The debtors defended the lock-ups by arguing that they would allow the debtors the certainty needed to move the cases forward and that the lock-ups were permissible under existing case law. However, none of the cases cited (In re Grupo Aeroméxico, S.A.B. de C.V., No. 20-11563 (SCC) (Bankr. SDNY 2022); In re AMR Corp., No. 11-15463 (SHL) (Bankr. SDNY 2018); and In re Avianca Holdings S.A., No. 20-11133 (MG) (Bankr. SDNY 2023)) resulted in written opinions.

Decision

In a bench ruling, Judge Glenn approved the settlements with the aircraft lessors, but refused to approve the lock-up provisions. Subsequently, Judge Glenn issued a written opinion to discuss the rejection of the lock-ups and to differentiate them from restructuring support agreements, which are commonly approved by bankruptcy courts.

Judge Glenn made clear that his decision takes no issue with existing precedents that except restructuring support agreements from Section 1125's prohibition of solicitation of votes on a plan prior to approval of a disclosure statement. Those precedents provide that an RSA can be approved if it provides (1) the agreeing creditors with meaningful information about the plan they are agreeing to support and (2) the ability to rescind the agreement if the plan does not materially comply with the agreed terms. RSAs create a "'base camp' for parties when there is no obvious path to an easily confirmable plan," by outlining the basic elements of a plan or a timetable of events. Op., at 13. This accomplishes two policy objectives: First, it provides creditors with adequate and accurate information, and second, it encourages productive negotiations. Op., at 13-14.

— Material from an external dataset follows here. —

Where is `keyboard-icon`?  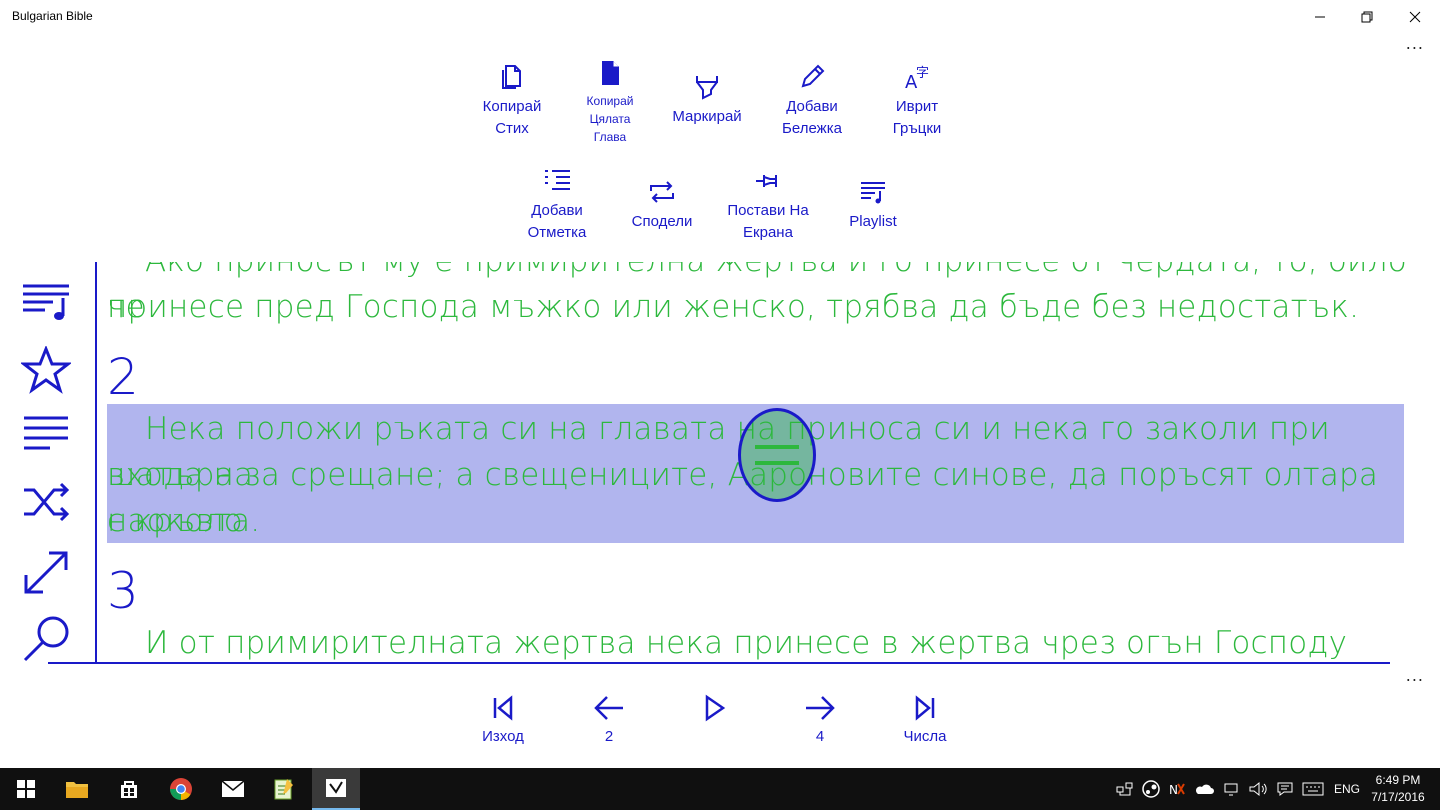
keyboard-icon is located at coordinates (1313, 789).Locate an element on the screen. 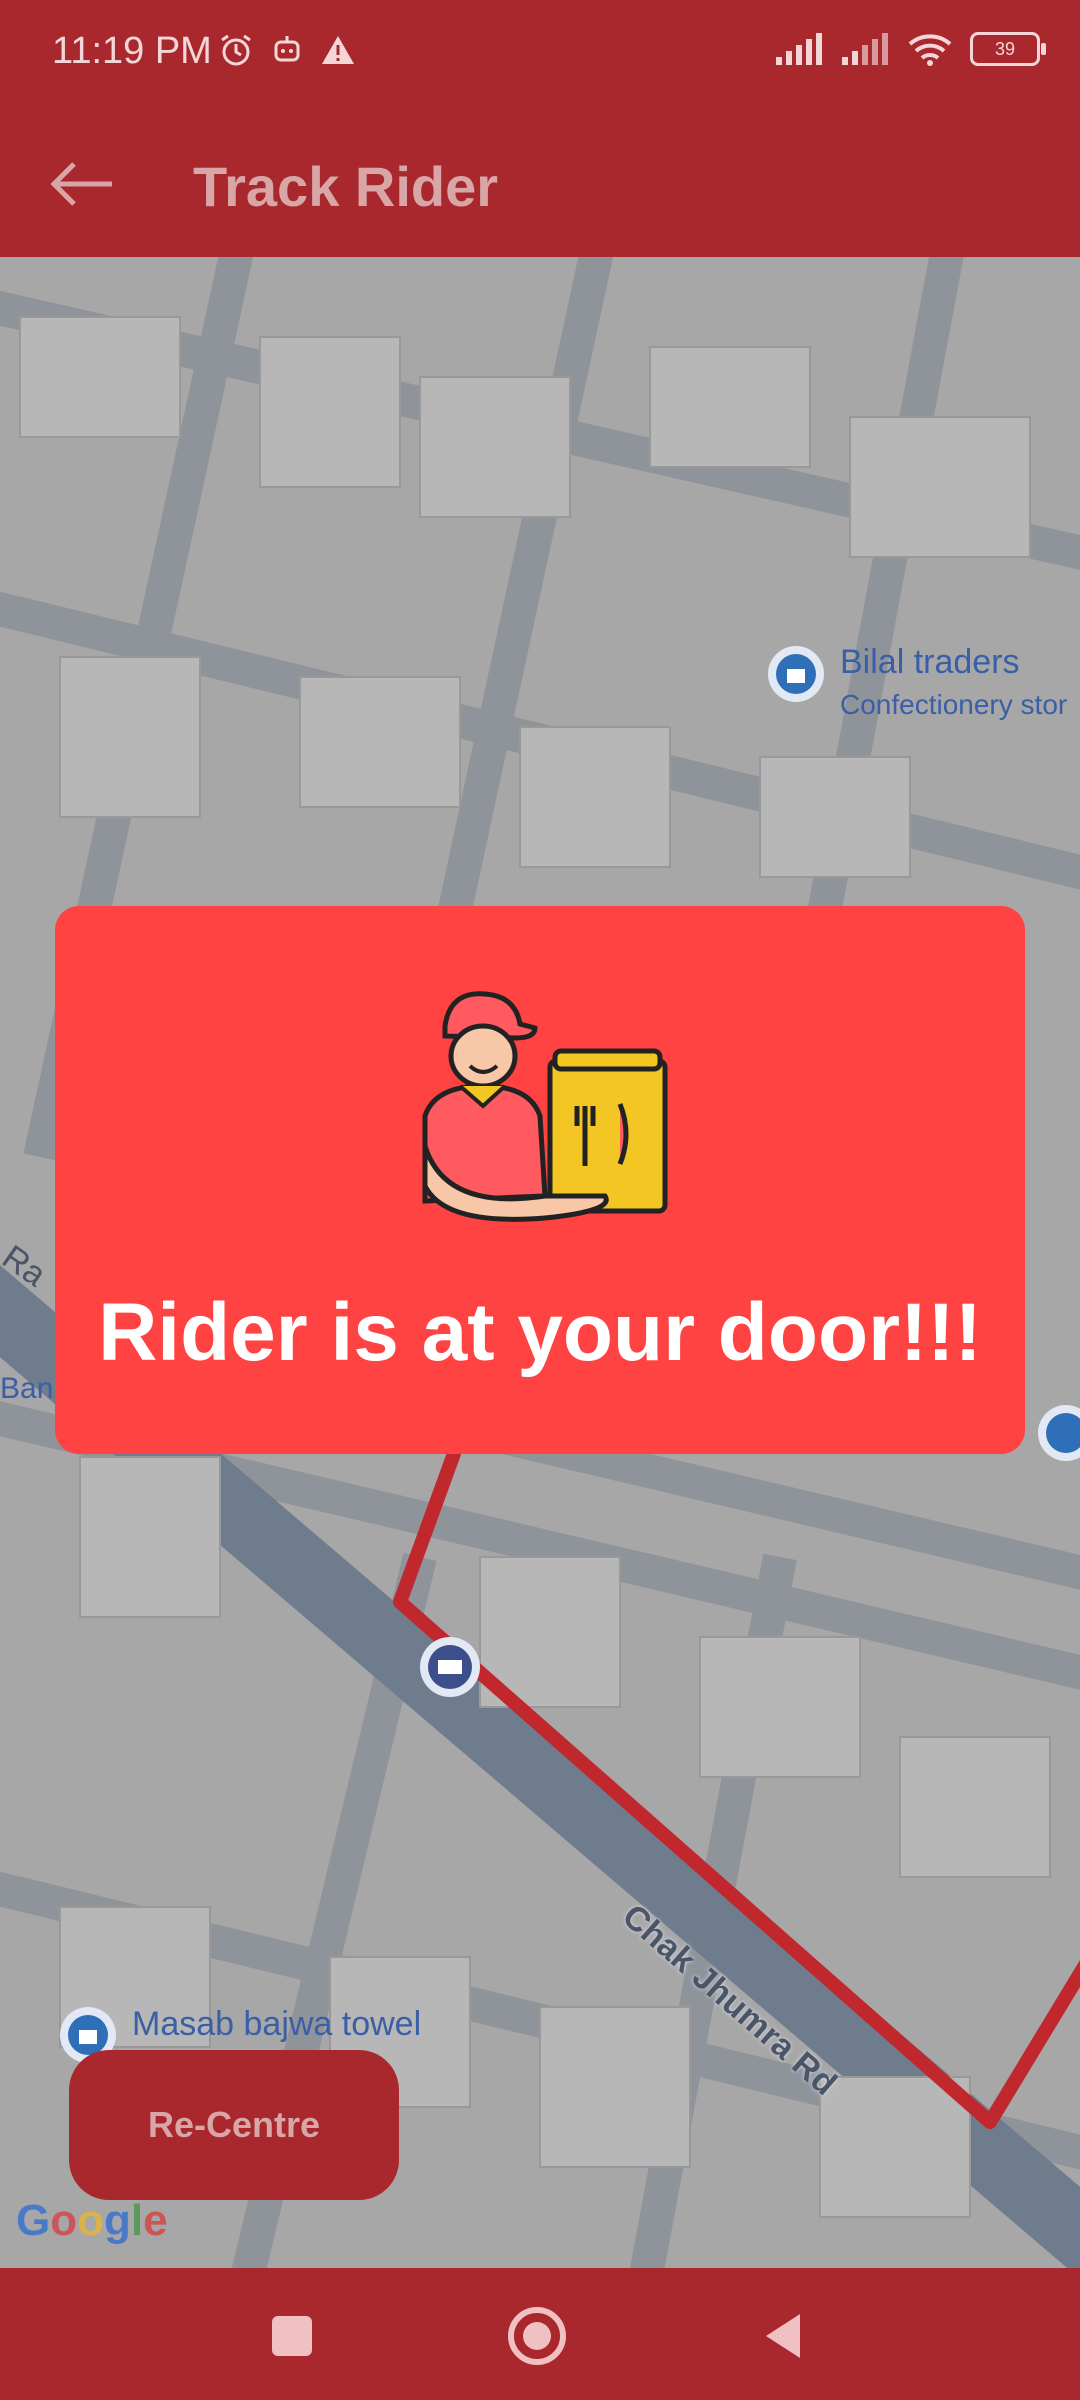 The width and height of the screenshot is (1080, 2400). system-nav-bar is located at coordinates (540, 2334).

In contrast, the opinion notes that the lock-ups at issue in the GOL settlement agreements complied with neither of those requirements, because the lock-ups were not tied to "any adequate information about plan terms," and there was no meaningful ability for the settling creditors to rescind the lock-up agreement because the purported conditions to the lock-up were illusory, "requiring their vote without regard for any legitimate concerns they may have with the plan." Op., at 23, 24. As a result, the settling creditors had effectively agreed to lock-up their vote without adequate information regarding the terms of a plan or meaningful choice as to how to vote on a plan, "essentially disenfranchising their votes at a nascent stage in these cases." Op., at 22. This was an improper solicitation under Section 1125(b).

Takeaways

  • RSAs are critical to the bankruptcy process and used regularly by debtors to drive consensus prior to the confirmation process. Their success, however, depends on the level of information shared between the parties and the ability of the creditor counterparty to make a meaningful choice when a plan is proposed.
  • While this opinion does not threaten or impair a debtor's ability to negotiate a proper RSA with creditors, it does rebuke an attempt by the debtors to indefinitely lock-up votes on a plan without meaningful disclosure of the contents of the plan and the inclusion of conditions under which the locked-up creditors may terminate the agreement. Debtors, at least in the SDNY, must take heed of these requirements in seeking approval of an RSA or other lock-up agreement.